Facebook’s decision to implement its “safety check” feature for the attacks in Paris, but not after bomb blasts in Beirut a day earlier, has prompted debate online. Critics of the site accused it of valuing the lives of Western victims more than those in the Middle East and other regions, a charge disputed by others, who said there are other factors at play.
The company introduced the feature shortly after the coordinated attacks across Paris late on Friday, which left at least 129 people dead.
The function allowed users in the Paris region to “check-in” and let family members and friends know that they were safe.
The company had previously only implemented the use of the feature after natural disasters, such as the recent earthquake in Pakistan.
Social media users took issue with the decision and expressed anger that it had been used after the attacks in France, but not in Beirut where suicide bombers had killed at least 43 people a day earlier. Both attacks were claimed by the Islamic State of Iraq and the Levant (ISIL) group.
In a post shared more than 10,000 times on Facebook, Lebanese blogger Joey Ayoub criticised the apparent disparity in reactions to the two sets of attacks, arguing that the deaths in Beirut did not seem to matter as much as the deaths in Paris.
“We don’t get a safe button on Facebook. ‘We’ don’t get late night statements from the most powerful men and women alive and millions of online users.
“It’s a hard thing to realise that for all that was said … most of us members of this curious species, are still excluded from the dominant concerns of the world,” Ayoub wrote.
Ayoub was not alone in his criticism, with many users on Twitter asking why Facebook had not used the feature in Lebanon.
However, criticism of Facebook was far from universal, Al Jazeera spoke to Lebanese journalist Doja Daoud, who said that the “safety check” function would not have been as useful in Beirut as it was in Paris.
“It can be practical at a point, but we have to put in mind that in Lebanon, and in case of bombings, rain, explosions, protests, the mobile connectivity goes out, so I think people won’t really be able to connect to Facebook to check in,” she said.
Daoud said Lebanon could not be directly compared to France because it had a more tumultuous recent history.
“In Lebanon we experience war and its consequences more than French people do.
“This is a humanitarian thing, the same terrorism that kills Lebanese people, Iraqis and Syrians, killed the French,” Daoud said.
Mark Zuckerberg, Facebook’s founder and CEO, has addressed the criticism, telling users they were right to ask why “safety check” was used in one instance but not the other.
“Until yesterday, our policy was only to activate safety check for natural disasters. We just changed this and now plan to activate safety check for more human disasters going forward as well,” he wrote on a post on the Facebook website.

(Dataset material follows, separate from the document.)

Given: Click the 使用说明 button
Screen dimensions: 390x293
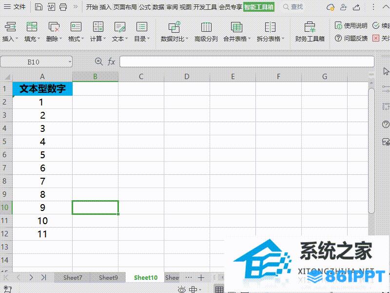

“We care about all people equally, and we will work hard to help people suffering in as many of these situations as we can.”
Facebook also introduced a feature allowing users to place an overlay of the French flag on their display pictures to express solidarity with the attack, a move that has also attracted criticism online.
Al Jazeera contacted Facebook to ask why the option to add flags to profile pictures had not been offered for previous attacks in other countries, but had not received a response at the time of publication.
Pakistani writer Bina Shah said the “safety check” feature had been used after an earthquake in Pakistan last month and the feature was one way the company was exploring to insert its utility further into its users’ lives.
“I don’t quite think they’ve got the strategy or policy completely thought through, which is why we see inconsistency in where it’s being made available… They probably also calculated that they have more users in France or affected by the Paris attacks than the Beirut bombings,” she said.
Shah said that employees of Facebook would generally be more likely to have visited Paris than Beirut, which had the effect of making the attacks feel “more personal and more visceral”.
“Of course the undercurrent of resentment that Western lives are more valued than non-Western ones runs underneath this issue, but I wouldn’t be so quick to ascribe that feeling to this situation.
“However I do see this as Facebook attempting to insert itself at the heart of world events by providing a false sense of connectivity and empathy through changing a profile picture or ‘checking in’ after a disaster, which is more troublesome to me,” Shah said.